**REQUIRED WORK**. Lines holding the string "agent" are the ones to copy; find them all in the data.

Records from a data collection
══════════
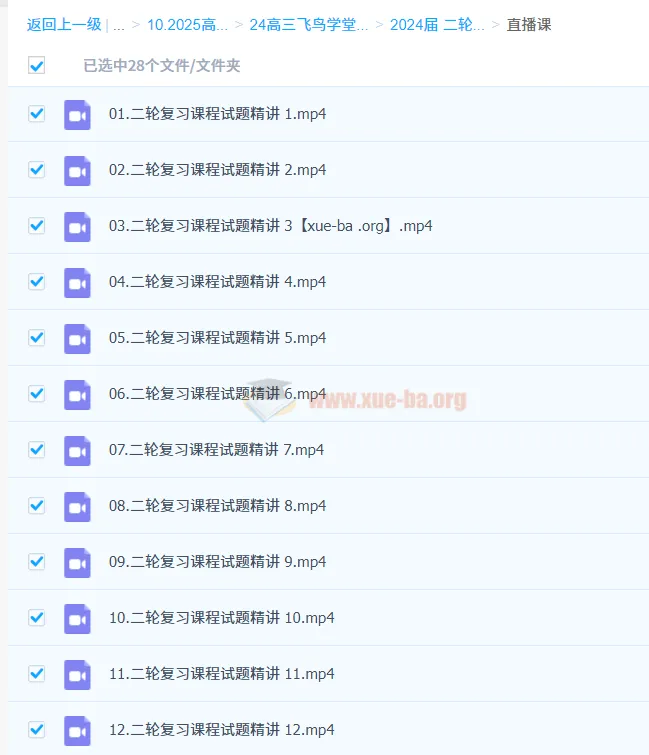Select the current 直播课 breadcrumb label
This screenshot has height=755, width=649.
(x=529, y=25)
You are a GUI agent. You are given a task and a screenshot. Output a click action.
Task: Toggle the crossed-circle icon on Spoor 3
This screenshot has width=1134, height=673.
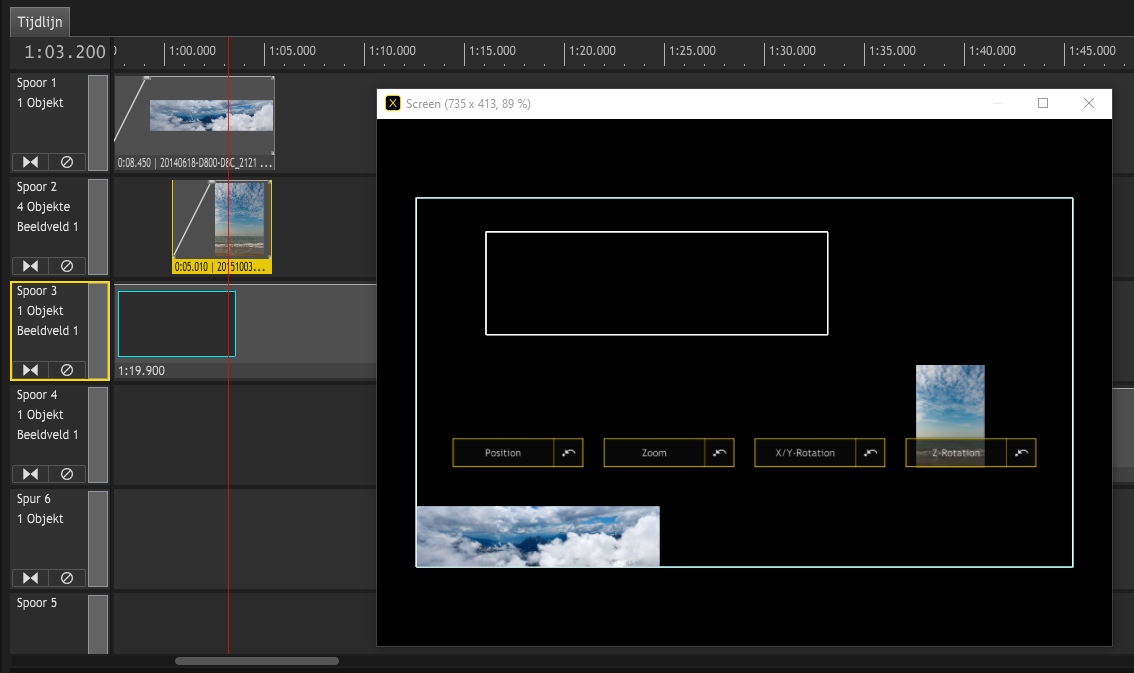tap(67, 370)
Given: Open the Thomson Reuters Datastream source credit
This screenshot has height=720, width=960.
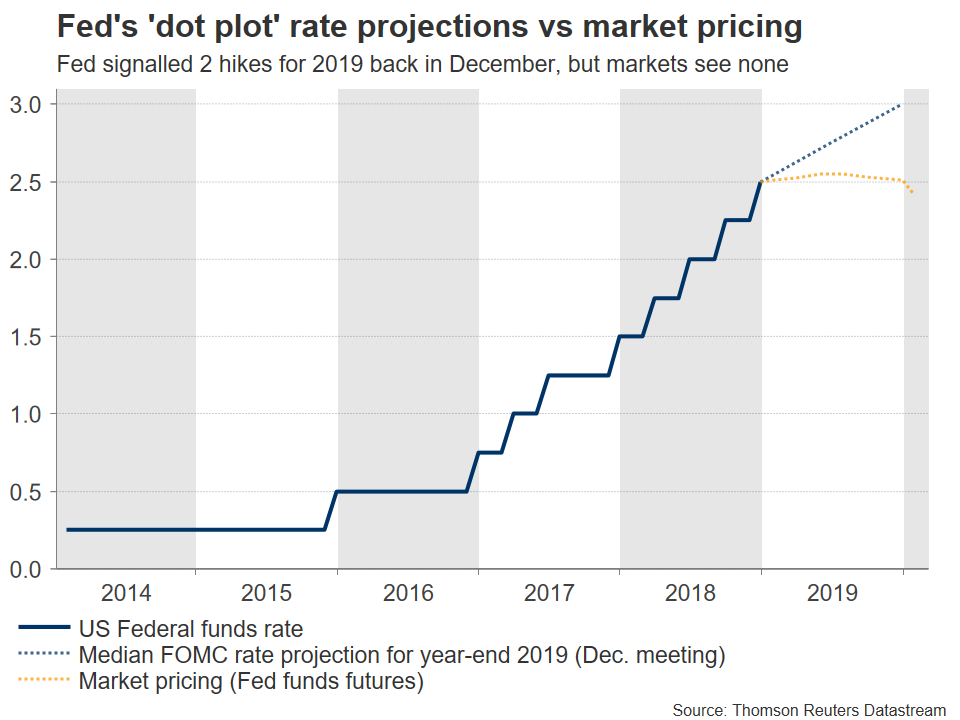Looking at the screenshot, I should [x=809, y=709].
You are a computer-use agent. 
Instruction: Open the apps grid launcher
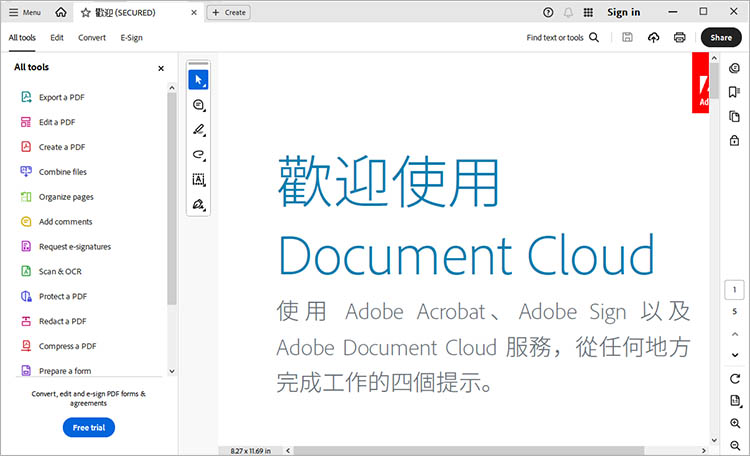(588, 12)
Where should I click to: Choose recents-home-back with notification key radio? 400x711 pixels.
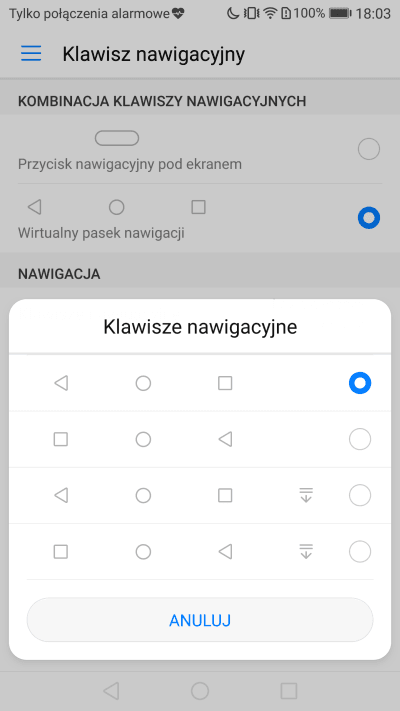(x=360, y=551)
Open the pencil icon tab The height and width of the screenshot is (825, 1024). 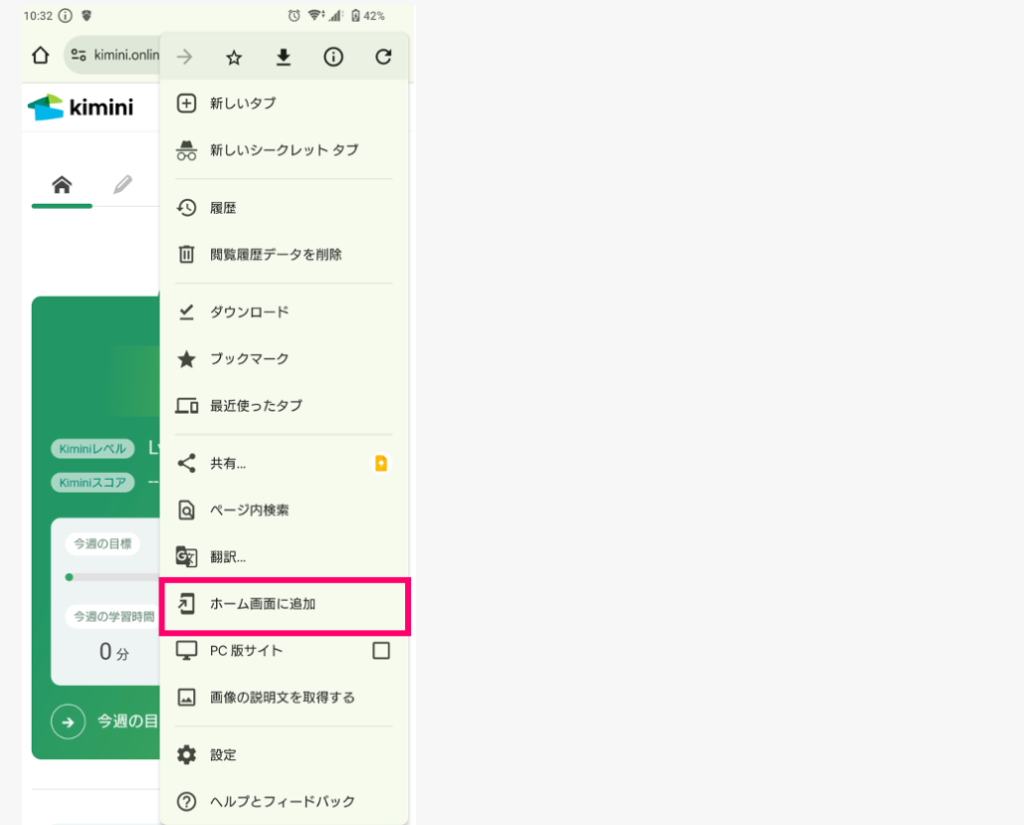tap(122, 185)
══════════
**TASK ANSWER**.
You are a GUI agent. You are given a task and a screenshot. Output a click action.
You are a computer-use agent. 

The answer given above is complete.